Family Experience of Navigating Systems of Care for Young Persons with Autism

Background: Families provide the majority of care for young persons with autism, yet there is little research investigating the shifting needs of, hence potentially changing services required for, young persons with autism as they transition from childhood to adolescence and young adulthood. Current literature focuses on child-directed treatment of specific behaviors rather than family-focused treatment and adaptive behaviors, which is surprising because family-centered care is considered best practice in child health care. The pervasive impact of autism on individual and family functioning and the cumulative societal costs associated with autism argue for concerted efforts aimed at improving systems of care to enhance outcomes.

Objectives: This study investigated the processes by which families experience and navigate systems of care for young persons with autism over time and across health, education and social service sectors.

Methods: This data represents the qualitative component of a larger, mixed-methods study. In-depth, semi-structured interviews were conducted with 20 families with a child, adolescent or young adult with autism. Purposive sampling ensured diversity in age of the child (from 3 to 29 years old), urban/rural location, symptom severity, and family demographics. Interview transcripts were content analyzed, assisted by NVivo software. Established grounded theory constant comparison analysis methods were used to yield a data generated theoretical model demonstrating component elements and processes depicting family outcomes over time and development.

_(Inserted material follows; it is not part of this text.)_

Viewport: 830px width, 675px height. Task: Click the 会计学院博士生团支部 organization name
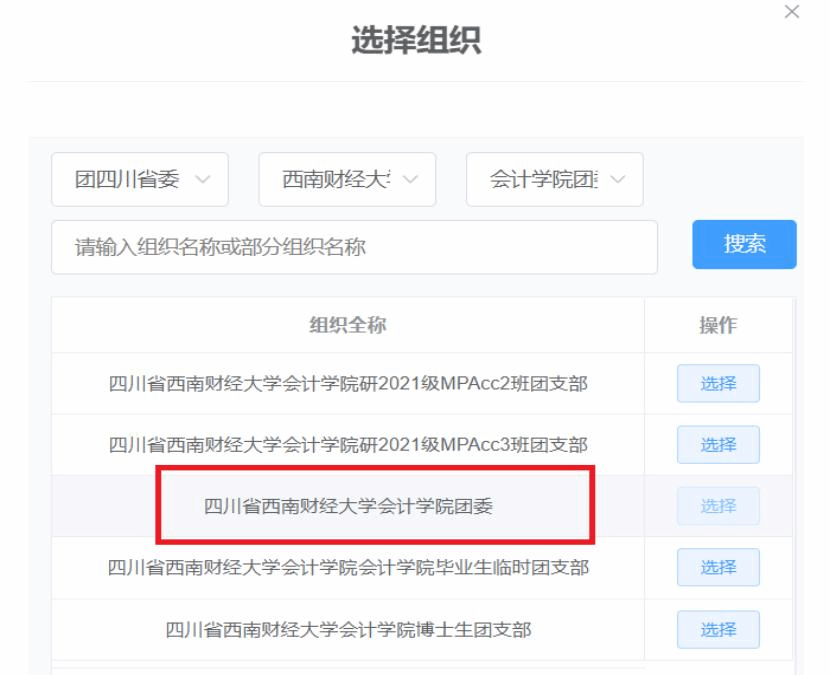[347, 629]
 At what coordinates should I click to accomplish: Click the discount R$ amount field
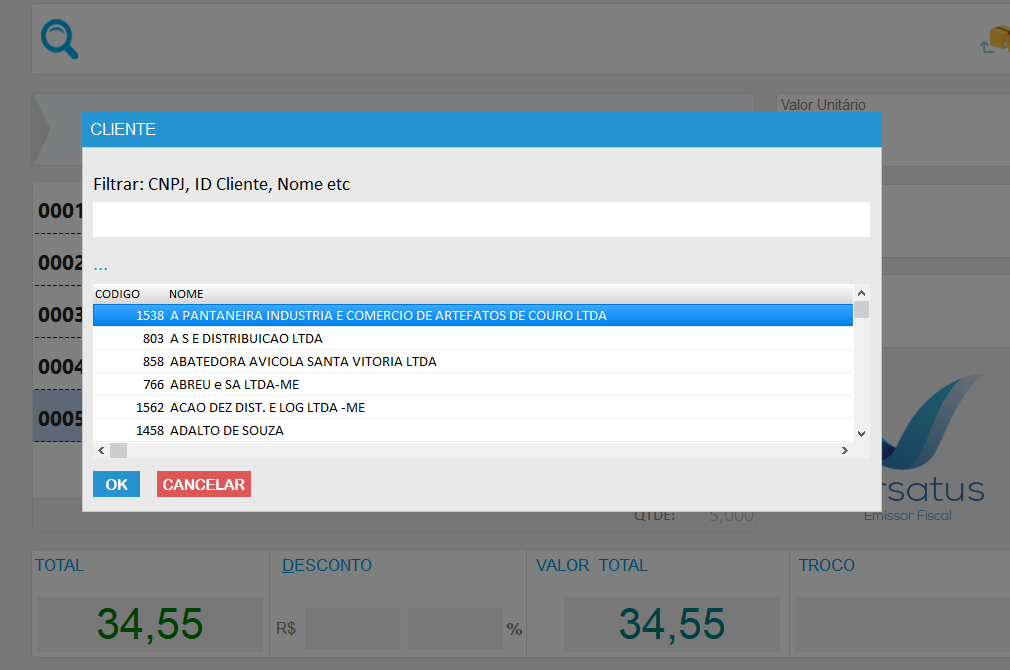pyautogui.click(x=352, y=628)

Results: Several themes were common to the parents’ experiences regardless of the age or developmental level of the young person with autism. Pervasive themes included: (1) the mother’s life revolved around child’s care needs, including navigation of supports and services; (2) the need for consistent, reliable respite care; (3) a high staff turnover for education and social sectors, blamed on inadequate wages; (4) a worry about their child’s future; (5) the importance of informal supports, including extended family and friends, for parental well-being; (6) the importance of service providers that treated parents with respect, and worked in collaboration with parents; (7) inadequate educational and recreational/leisure programs, and; (8) a focus on social services offered in the home and community, because parents felt that was where they had the most input and control, and could tailor services to match their values. Parents provided several suggestions on ways that systems of care could be most improved. Pervasive themes included: (1) improved consistency of professionals; (2) qualified and consistent respite care; (3) improved integration and coordination of services within and across sectors; (4) increased funding and availability of formal supports and services for adolescents and young adults; and (5) adequate housing, vocational and leisure opportunities for older adolescents and young adults with autism.

Conclusions: This study identified critical strengths and limitations of current systems of care over time, as well as suggestions for how to best improve supports and services grounded in the experiences of families of young persons with autism. This information can be used to improve systems of care across service sectors for young persons with autism and their families.